**Exercise:** Skip pictures in the listing below; copy exactly the lines from the one with "Click the add Unidade de Medida icon" through the one with "Given: Log out via the sign-out icon", inclusive.

**Input data:**
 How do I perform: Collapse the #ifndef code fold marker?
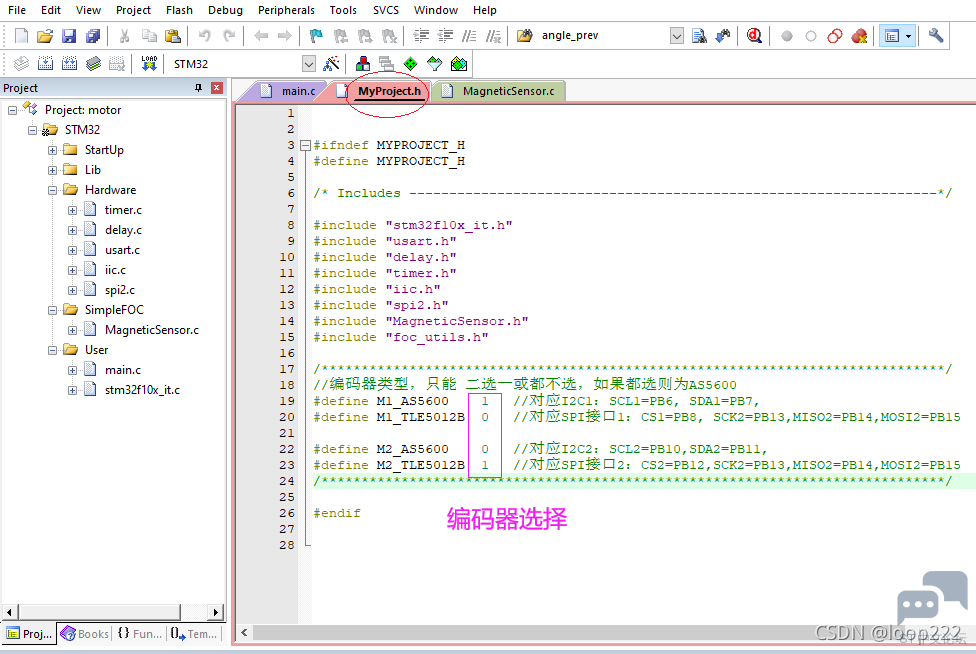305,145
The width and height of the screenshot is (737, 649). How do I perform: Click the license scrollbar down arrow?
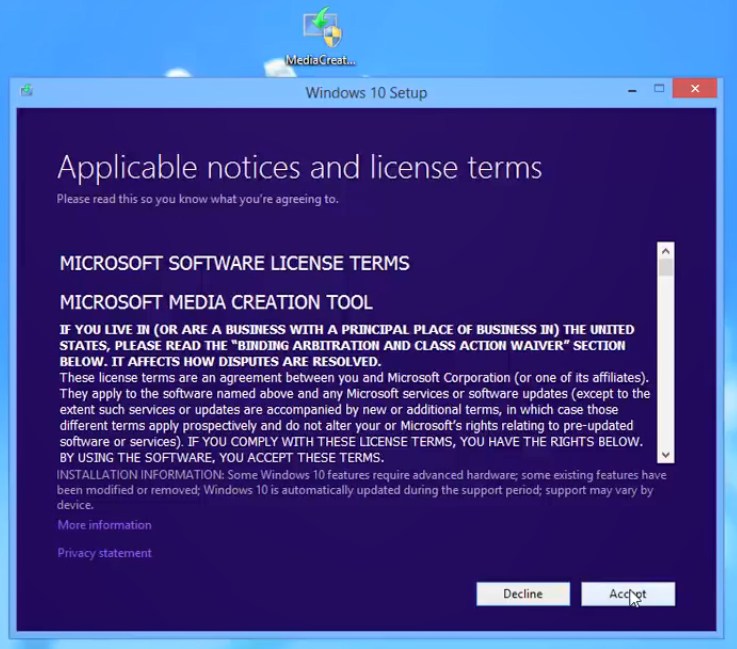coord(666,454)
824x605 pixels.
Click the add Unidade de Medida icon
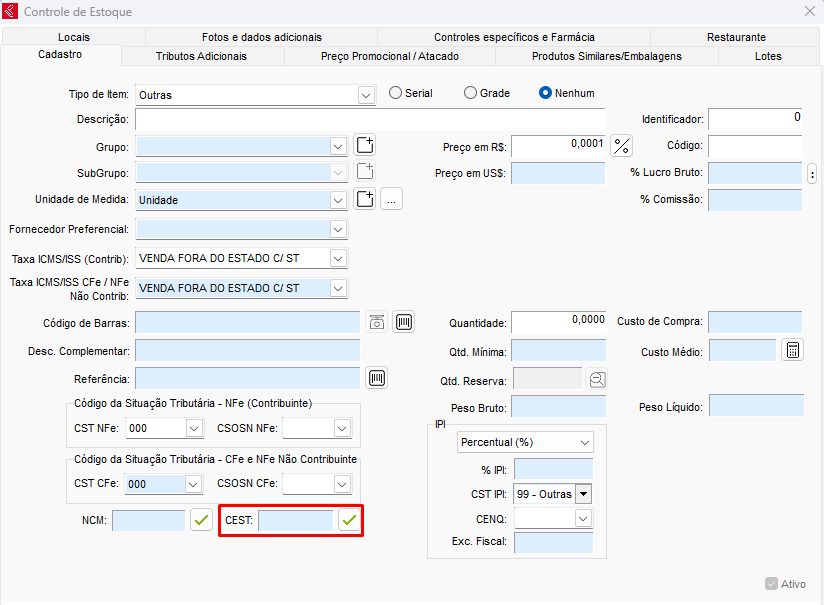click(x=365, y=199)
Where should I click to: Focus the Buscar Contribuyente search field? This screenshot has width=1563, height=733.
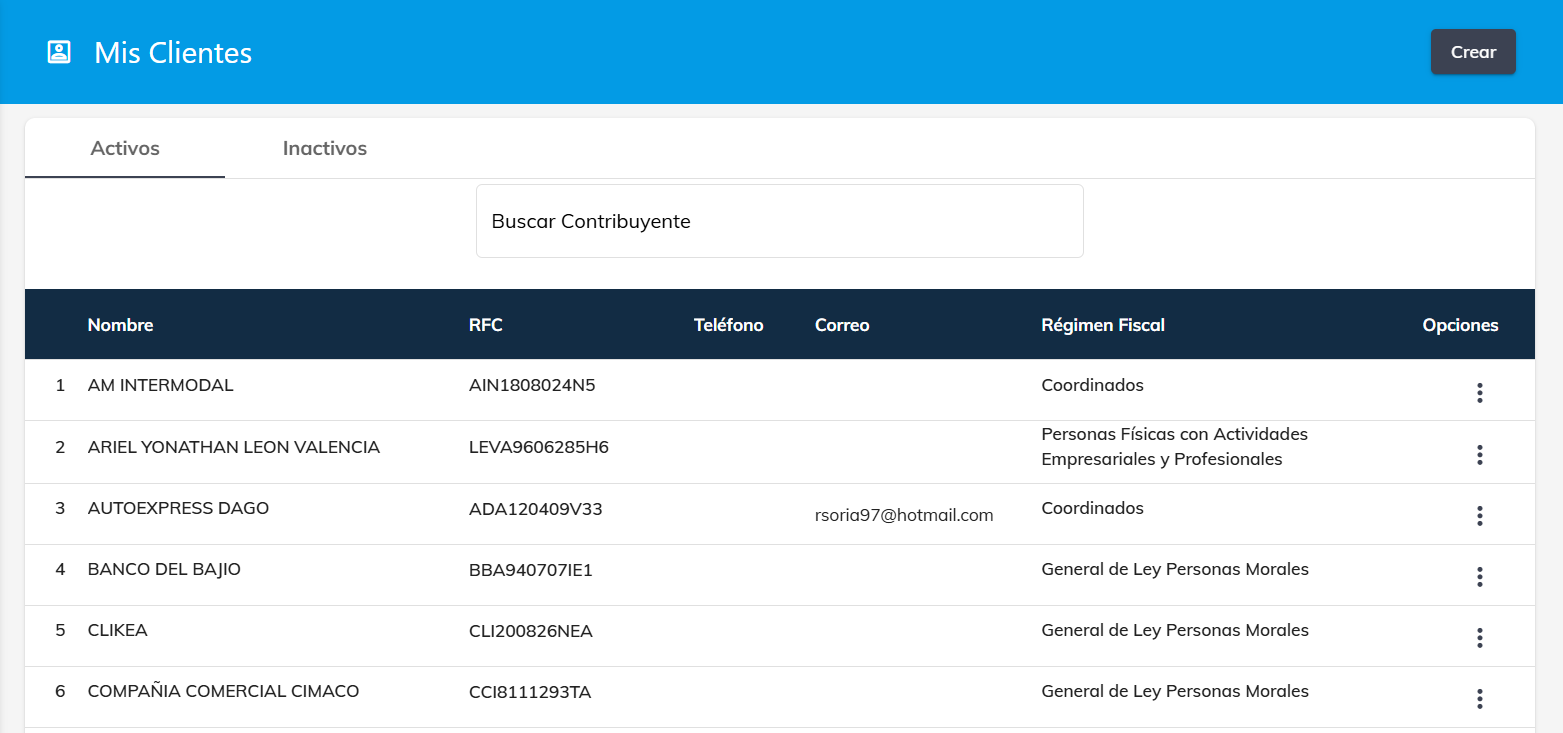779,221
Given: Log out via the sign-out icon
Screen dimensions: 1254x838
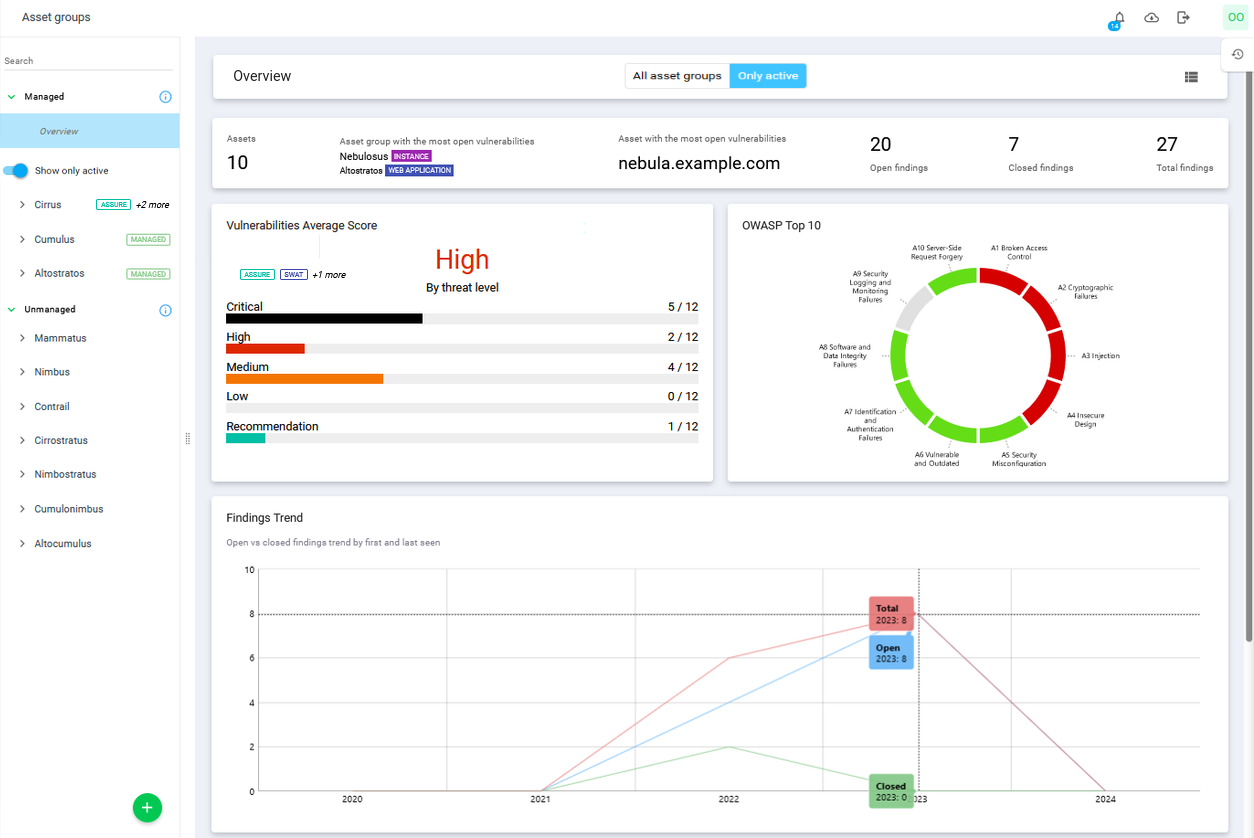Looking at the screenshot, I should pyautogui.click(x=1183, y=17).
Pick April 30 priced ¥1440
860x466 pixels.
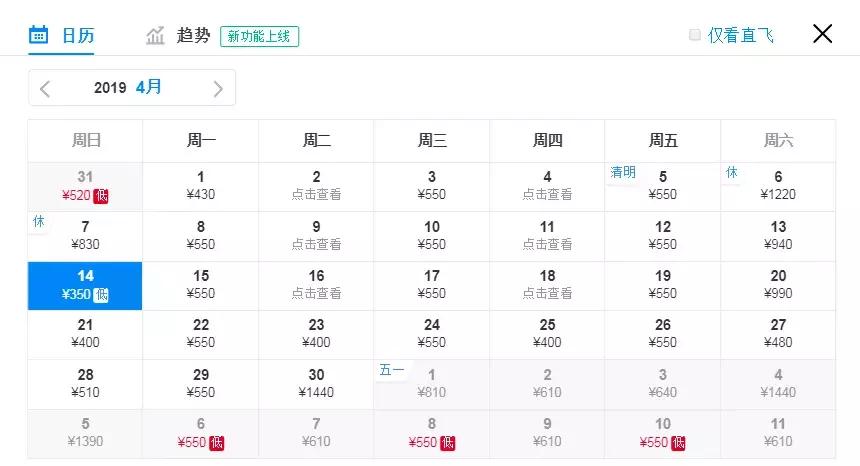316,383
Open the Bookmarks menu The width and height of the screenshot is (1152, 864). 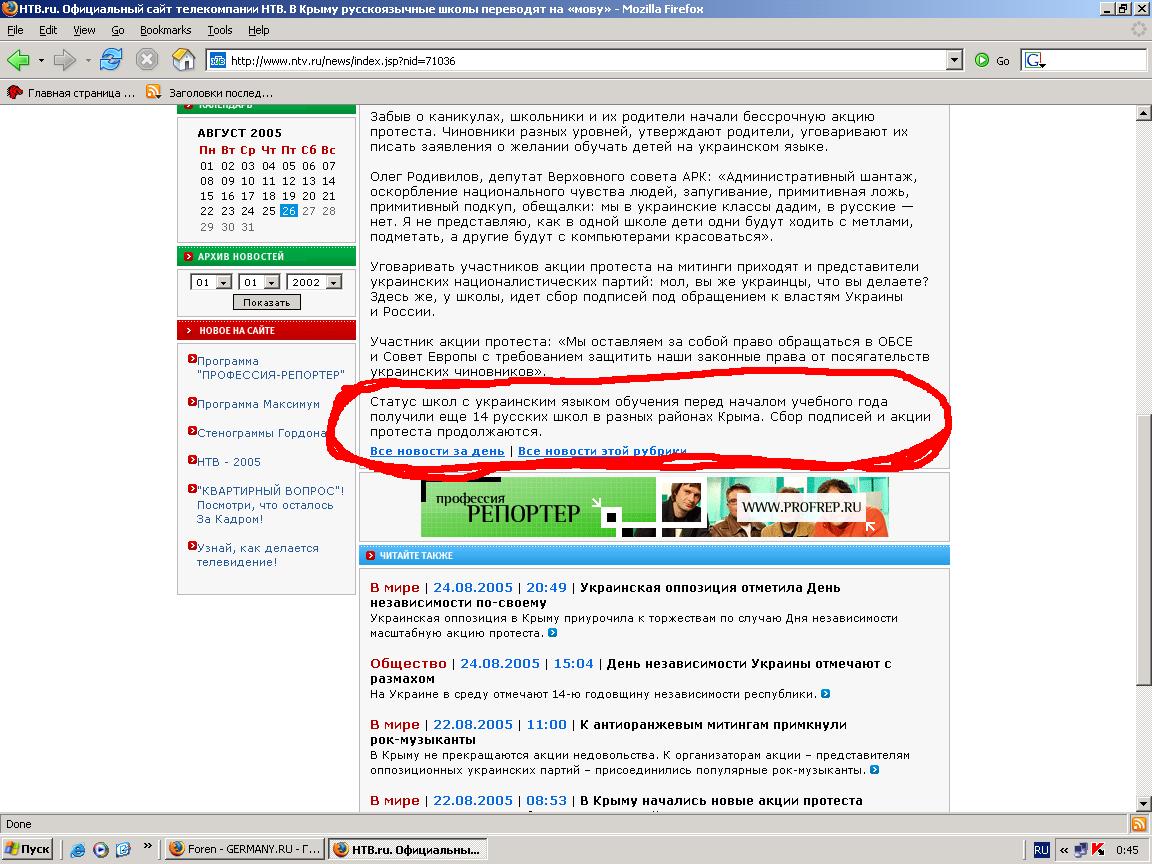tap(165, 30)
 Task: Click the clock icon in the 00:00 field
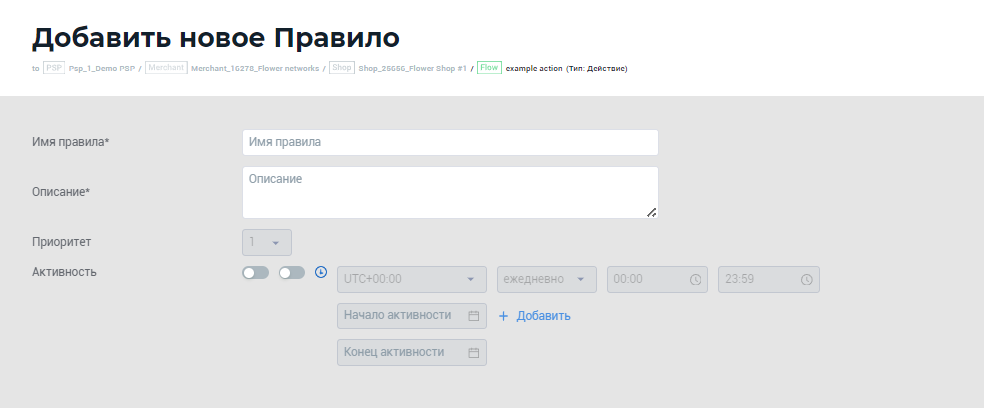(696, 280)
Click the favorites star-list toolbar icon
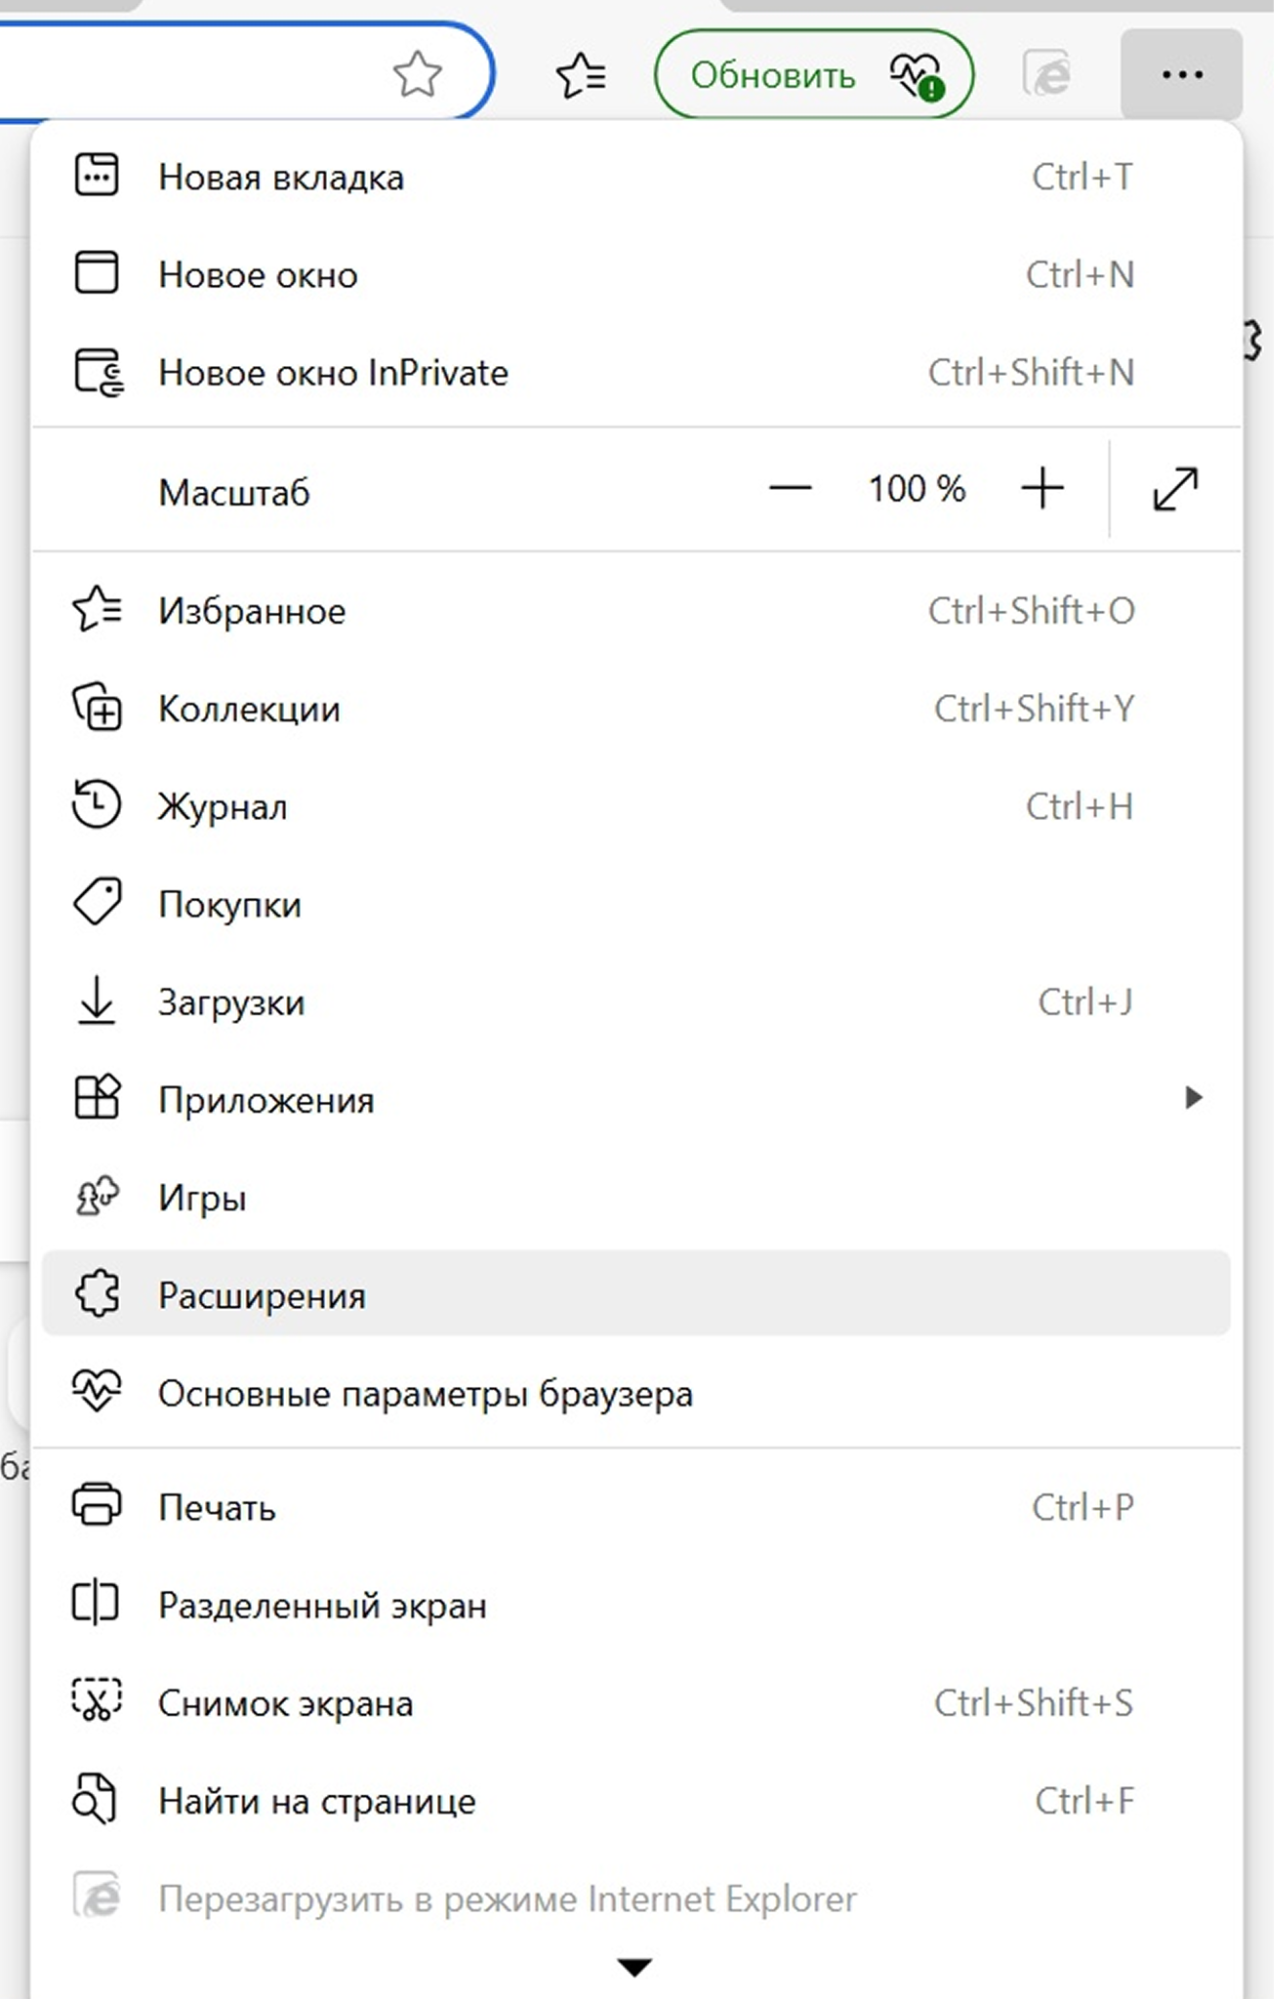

**Written response:**
Click the add Unidade de Medida icon
click(x=365, y=199)
Where should I click to: Focus the Buscar Contribuyente search field? This screenshot has width=1563, height=733.
779,221
Given: Log out via the sign-out icon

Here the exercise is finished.